Micro-organisms can be used as plant protection products, biocidal products, and plant biostimulants. As described in the Biocidal Products Regulation, a micro-organism is “any microbiological entity cellular or non-cellular, capable of replication or of transferring genetic material, including lower fungi, viruses, bacteria, yeasts, moulds, algae, protozoa and microscopic parasitic helminths”.

By their nature, micro-organisms are very different from conventional chemicals and may present different hazards: they can proliferate and persist under particular environmental conditions, and they may produce various metabolites and toxins of significance.

Increasing interest in more environmentally friendly products for controlling plant diseases and pests has led to a greater use of micro-organisms as biopesticides. Depending on the intended use of the product, a microbial pesticide may be regulated as a plant protection product under Regulation (EC) No. 1107/2009 or as a biocide under Regulation (EU) No. 528/2012. Under both regulations, there are separate data requirements for micro-organisms. The most important information is obtained from the identification and characterisation of the micro-organism, which forms the basis for assessing the product’s effects on human health and the environment.
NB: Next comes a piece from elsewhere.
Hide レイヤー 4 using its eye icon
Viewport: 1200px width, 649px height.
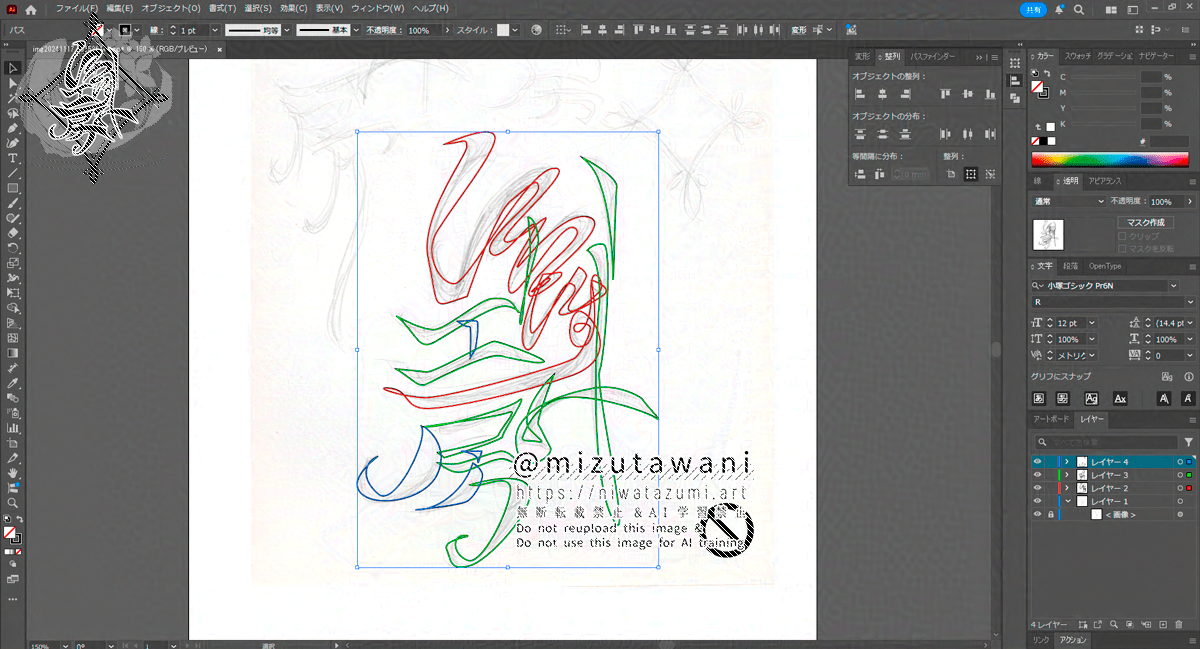[1037, 461]
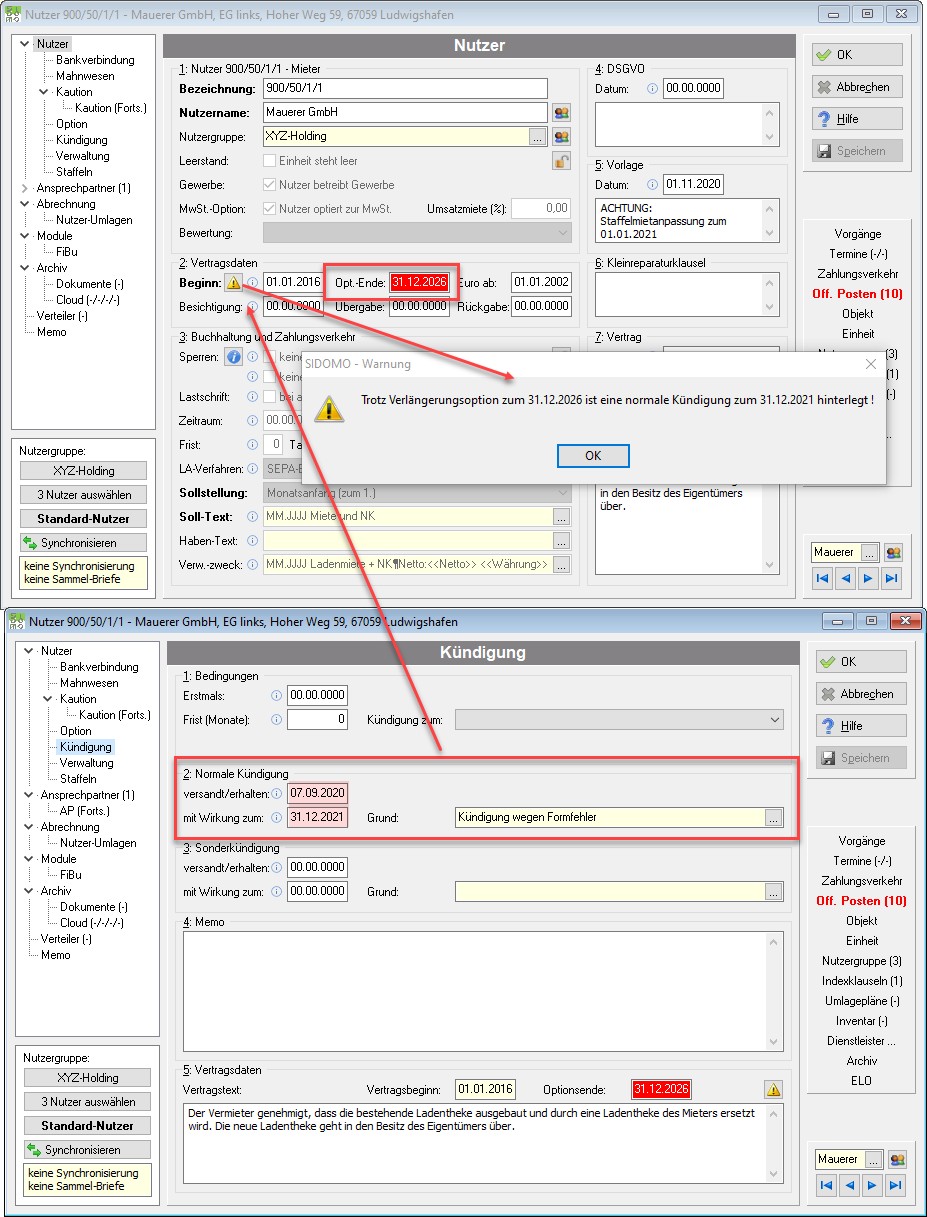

Efficacy trials and risk assessments will need to take the specific properties of the micro-organism into account.

The proposed new Fertilisers Regulation, currently being prepared by the European Commission, will extend its scope to other fertilising materials such as plant biostimulants. These products act on plant processes, improving nutrition and plant vigour; they include inoculants of bacterial endosymbionts such as Rhizobium, and mycorrhizal and non-mycorrhizal fungi.